Functional traits, productivity and effects on nitrogen cycling of 33 grassland species

Abstract

Summary Our goal was to determine the relationships among ecophysiological, whole‐plant and ecosystem traits of a wide variety of grassland species grown under field conditions in the long term. We measured 87 traits for 33 species (32 perennial, one annual) grown in monoculture for 5 years on sandy soils, and determined the relationship among traits and their correspondence with current functional classifications. Among non‐legumes, species that produced and maintained large amounts of biomass had tough, low‐activity leaves and roots, high root : shoot ratios, and low extractable inorganic nitrogen and N mineralization in their soils. The set of correlations among the functional traits of fine roots for non‐legumes parallels the set of correlations for leaf functional traits. Low‐N species maintained greater biomass than high‐N species, more by producing tissues with low N concentrations and greater longevity than by acquiring more N. Greater relative production below ground, and the production of long‐lived below‐ground structures, were both important in determining the high root : shoot ratio of species. For legumes, N2 fixation not only led to greater above‐ground biomass production, but also was associated with low fine root production; greater relative production of stem biomass; and accelerated ecosystem N cycling compared to non‐legumes. The measured traits, as condensed via principal components analysis, differentiated the 32 species into groups that corresponded with a common grassland functional classification scheme (C3 grasses, C4 grasses, forbs, legumes, woody species) as well as an alternative, continuous approach. For all traits, species can be arrayed well along two continuous axes.
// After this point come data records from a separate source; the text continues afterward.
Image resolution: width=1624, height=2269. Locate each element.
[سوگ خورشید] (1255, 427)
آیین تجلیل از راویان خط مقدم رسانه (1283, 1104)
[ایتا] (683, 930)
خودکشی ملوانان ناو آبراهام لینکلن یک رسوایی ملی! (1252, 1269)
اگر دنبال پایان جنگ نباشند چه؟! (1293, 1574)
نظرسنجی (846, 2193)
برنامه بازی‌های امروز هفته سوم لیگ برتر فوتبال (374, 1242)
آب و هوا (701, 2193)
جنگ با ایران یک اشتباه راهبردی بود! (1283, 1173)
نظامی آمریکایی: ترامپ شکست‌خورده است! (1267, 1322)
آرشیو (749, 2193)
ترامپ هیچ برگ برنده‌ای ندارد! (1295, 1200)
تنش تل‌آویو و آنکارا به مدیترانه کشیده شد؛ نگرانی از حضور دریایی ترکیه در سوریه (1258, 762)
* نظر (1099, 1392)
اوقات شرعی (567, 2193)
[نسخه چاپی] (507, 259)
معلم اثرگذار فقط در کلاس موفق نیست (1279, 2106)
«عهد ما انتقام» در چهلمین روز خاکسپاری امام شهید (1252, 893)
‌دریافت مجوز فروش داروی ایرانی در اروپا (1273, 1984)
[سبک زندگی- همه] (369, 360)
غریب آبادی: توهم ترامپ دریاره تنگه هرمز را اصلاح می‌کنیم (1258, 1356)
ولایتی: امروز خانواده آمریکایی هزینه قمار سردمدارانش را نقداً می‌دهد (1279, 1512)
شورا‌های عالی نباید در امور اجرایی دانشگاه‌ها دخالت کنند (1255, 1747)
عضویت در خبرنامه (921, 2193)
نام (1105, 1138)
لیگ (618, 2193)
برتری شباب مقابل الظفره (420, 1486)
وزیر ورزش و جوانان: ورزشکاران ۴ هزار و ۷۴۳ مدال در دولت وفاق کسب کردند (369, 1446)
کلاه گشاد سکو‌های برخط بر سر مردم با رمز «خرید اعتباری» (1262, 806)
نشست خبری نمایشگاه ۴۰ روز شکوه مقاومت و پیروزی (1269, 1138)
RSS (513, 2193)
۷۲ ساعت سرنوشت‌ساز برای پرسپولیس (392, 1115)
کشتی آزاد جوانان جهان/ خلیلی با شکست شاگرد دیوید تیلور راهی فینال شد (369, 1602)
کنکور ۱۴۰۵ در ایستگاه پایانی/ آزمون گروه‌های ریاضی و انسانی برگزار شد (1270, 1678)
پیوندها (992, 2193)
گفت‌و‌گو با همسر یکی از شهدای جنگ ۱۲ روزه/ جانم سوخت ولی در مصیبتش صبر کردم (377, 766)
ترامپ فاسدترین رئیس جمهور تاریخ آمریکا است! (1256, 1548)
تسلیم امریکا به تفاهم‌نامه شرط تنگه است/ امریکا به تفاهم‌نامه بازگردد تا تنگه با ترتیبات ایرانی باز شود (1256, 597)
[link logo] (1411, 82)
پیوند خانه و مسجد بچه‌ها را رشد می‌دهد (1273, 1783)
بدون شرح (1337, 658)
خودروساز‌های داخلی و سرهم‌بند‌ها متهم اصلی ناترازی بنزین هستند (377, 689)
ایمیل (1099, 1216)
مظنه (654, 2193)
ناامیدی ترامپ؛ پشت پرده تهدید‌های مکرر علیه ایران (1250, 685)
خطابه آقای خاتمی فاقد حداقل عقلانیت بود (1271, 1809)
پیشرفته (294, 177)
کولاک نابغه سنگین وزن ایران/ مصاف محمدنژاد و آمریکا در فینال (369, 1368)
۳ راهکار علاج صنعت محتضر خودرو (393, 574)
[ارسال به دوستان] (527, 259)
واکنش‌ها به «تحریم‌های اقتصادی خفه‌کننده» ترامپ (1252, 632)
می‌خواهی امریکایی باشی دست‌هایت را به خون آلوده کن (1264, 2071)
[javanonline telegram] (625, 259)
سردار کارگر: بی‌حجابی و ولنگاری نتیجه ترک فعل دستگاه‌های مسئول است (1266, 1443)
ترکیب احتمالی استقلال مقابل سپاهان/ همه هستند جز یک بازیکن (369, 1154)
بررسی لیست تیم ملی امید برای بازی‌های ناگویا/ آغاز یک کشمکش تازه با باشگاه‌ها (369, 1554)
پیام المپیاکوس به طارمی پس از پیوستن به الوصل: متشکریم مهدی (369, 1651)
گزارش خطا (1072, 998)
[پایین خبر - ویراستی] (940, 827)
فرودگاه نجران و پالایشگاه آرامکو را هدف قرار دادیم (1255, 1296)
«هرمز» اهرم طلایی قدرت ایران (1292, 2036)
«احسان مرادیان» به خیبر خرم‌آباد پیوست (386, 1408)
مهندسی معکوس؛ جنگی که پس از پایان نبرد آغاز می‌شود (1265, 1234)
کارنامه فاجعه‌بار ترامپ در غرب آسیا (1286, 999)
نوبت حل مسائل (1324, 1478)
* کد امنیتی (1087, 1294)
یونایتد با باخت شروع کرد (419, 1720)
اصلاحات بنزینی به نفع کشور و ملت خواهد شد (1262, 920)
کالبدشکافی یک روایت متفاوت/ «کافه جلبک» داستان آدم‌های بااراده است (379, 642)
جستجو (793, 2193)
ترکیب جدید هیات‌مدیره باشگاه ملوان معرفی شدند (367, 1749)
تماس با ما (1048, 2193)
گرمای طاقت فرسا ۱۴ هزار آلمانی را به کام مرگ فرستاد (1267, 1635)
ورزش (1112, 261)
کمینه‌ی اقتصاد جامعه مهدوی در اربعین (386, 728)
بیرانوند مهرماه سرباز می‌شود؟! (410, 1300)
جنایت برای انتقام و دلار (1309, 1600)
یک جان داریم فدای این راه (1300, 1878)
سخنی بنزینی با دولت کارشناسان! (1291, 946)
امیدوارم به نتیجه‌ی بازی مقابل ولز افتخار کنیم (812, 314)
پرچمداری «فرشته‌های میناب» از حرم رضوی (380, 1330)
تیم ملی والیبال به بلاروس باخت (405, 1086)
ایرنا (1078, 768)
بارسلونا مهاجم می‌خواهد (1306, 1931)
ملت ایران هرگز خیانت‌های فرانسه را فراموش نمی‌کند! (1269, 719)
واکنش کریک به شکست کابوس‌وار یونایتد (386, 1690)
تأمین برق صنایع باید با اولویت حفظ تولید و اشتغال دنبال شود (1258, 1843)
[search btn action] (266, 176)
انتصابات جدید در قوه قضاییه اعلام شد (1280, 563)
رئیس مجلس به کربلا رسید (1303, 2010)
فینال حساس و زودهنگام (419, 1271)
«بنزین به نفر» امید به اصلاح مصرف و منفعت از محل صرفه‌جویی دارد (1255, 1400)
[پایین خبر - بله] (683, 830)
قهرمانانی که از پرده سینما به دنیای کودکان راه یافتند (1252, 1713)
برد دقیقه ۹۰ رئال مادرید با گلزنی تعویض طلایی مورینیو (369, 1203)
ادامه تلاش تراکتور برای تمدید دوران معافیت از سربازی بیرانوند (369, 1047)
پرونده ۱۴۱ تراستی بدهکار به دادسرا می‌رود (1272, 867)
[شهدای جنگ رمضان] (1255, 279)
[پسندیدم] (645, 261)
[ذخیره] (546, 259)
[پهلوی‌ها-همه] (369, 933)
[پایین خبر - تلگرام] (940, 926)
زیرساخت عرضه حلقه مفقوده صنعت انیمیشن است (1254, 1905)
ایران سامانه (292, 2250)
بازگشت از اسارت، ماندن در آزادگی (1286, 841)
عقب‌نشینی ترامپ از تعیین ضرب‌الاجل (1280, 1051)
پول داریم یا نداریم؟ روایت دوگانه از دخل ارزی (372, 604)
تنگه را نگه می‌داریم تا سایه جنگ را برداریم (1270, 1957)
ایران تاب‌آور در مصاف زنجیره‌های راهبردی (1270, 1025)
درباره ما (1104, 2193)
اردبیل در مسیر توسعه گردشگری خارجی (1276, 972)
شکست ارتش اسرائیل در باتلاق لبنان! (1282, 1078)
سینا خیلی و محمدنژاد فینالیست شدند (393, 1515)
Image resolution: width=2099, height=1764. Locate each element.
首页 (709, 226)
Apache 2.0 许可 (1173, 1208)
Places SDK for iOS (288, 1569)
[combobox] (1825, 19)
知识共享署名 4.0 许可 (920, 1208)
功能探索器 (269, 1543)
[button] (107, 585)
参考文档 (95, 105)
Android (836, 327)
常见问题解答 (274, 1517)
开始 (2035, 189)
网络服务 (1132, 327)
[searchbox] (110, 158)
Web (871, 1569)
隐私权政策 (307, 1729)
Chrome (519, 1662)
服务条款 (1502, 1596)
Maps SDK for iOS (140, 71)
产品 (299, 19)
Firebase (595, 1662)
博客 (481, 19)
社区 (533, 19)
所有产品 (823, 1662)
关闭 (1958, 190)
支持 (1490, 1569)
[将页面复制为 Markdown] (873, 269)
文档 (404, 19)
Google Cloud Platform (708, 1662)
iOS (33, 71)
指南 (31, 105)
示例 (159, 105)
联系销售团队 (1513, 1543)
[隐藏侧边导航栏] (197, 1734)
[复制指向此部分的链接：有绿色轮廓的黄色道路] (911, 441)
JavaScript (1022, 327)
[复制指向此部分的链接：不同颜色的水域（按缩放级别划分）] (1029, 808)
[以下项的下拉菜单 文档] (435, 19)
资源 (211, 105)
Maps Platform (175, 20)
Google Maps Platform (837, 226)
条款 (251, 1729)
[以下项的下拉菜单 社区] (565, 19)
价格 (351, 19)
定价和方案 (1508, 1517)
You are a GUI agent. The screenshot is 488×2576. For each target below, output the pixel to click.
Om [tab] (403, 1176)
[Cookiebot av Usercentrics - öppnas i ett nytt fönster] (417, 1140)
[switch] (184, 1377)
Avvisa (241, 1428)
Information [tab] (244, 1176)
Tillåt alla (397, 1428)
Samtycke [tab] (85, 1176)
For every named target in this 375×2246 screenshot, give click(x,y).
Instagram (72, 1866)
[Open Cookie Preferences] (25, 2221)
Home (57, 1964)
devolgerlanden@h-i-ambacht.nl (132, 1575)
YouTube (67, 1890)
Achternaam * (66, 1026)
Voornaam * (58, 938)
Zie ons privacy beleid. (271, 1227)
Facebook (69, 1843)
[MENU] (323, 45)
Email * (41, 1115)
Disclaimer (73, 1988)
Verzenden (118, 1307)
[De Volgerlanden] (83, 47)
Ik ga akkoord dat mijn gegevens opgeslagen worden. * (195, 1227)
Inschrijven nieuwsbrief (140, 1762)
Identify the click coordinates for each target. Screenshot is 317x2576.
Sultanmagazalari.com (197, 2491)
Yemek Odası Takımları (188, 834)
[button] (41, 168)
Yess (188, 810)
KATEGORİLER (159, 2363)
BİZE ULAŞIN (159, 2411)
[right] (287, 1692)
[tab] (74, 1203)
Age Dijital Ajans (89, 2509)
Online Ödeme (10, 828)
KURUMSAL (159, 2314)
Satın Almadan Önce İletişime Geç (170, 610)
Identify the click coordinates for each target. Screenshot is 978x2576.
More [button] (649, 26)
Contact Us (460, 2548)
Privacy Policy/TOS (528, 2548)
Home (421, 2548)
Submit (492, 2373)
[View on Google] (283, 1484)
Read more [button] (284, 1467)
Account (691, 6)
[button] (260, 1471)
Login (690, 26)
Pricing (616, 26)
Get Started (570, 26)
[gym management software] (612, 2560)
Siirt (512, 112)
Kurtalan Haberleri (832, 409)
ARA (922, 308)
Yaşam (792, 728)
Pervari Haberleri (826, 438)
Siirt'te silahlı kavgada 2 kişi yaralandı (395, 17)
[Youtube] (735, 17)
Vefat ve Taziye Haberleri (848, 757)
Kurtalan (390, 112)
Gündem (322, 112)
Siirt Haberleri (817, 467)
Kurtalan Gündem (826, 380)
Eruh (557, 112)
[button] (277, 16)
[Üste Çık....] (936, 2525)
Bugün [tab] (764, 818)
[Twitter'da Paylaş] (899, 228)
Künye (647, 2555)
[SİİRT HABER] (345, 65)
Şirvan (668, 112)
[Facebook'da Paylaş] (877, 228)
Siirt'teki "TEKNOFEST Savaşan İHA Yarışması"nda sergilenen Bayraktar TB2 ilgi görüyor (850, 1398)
The first axis separates cool‐season and warm‐season legumes; the second low‐N and high‐N non‐legumes. These continuous classifications show the generality of the two strategies for dealing with low nitrogen availability (N2 fixation and the low‐N suite of traits) and extends the strategies to span organ‐level traits to ecosystem processes including roots, whole‐plant patterns of productivity, and nutrient cycling. The correlations of traits among species will also be useful in predicting a large number of important parameters associated with plant growth from the measurement of a few, key traits.